[SET TASK]:
Count the lines in the listing below that contain the word "Identify", and give only that number.

[DATA RECORDS]:
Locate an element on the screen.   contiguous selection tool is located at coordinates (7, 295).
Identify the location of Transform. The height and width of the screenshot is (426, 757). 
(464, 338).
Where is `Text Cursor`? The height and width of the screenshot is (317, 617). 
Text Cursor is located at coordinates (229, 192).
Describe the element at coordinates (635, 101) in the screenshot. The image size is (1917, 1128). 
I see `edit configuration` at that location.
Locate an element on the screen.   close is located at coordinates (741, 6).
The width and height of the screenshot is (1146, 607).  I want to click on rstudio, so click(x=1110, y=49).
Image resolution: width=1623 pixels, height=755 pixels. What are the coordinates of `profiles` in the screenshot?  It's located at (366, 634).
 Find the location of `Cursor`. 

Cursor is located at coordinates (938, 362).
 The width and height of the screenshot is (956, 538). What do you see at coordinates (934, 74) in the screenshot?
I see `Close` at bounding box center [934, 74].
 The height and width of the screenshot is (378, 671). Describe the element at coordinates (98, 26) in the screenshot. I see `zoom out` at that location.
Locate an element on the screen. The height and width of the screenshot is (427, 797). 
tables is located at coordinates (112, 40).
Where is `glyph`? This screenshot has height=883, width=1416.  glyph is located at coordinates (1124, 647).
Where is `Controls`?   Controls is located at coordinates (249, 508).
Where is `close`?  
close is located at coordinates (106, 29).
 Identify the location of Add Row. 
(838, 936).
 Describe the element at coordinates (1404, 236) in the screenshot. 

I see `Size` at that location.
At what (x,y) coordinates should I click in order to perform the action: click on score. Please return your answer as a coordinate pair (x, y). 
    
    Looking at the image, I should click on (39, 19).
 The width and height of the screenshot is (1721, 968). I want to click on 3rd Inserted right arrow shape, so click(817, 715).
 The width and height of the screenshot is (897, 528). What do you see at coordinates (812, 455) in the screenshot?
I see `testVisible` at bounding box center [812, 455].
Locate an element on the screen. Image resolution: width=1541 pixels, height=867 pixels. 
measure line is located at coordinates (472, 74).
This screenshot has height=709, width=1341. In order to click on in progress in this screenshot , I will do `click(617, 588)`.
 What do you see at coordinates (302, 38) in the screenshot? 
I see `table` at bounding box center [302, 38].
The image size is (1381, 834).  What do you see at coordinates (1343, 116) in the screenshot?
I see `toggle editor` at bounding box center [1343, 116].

[TASK RESPONSE]:
2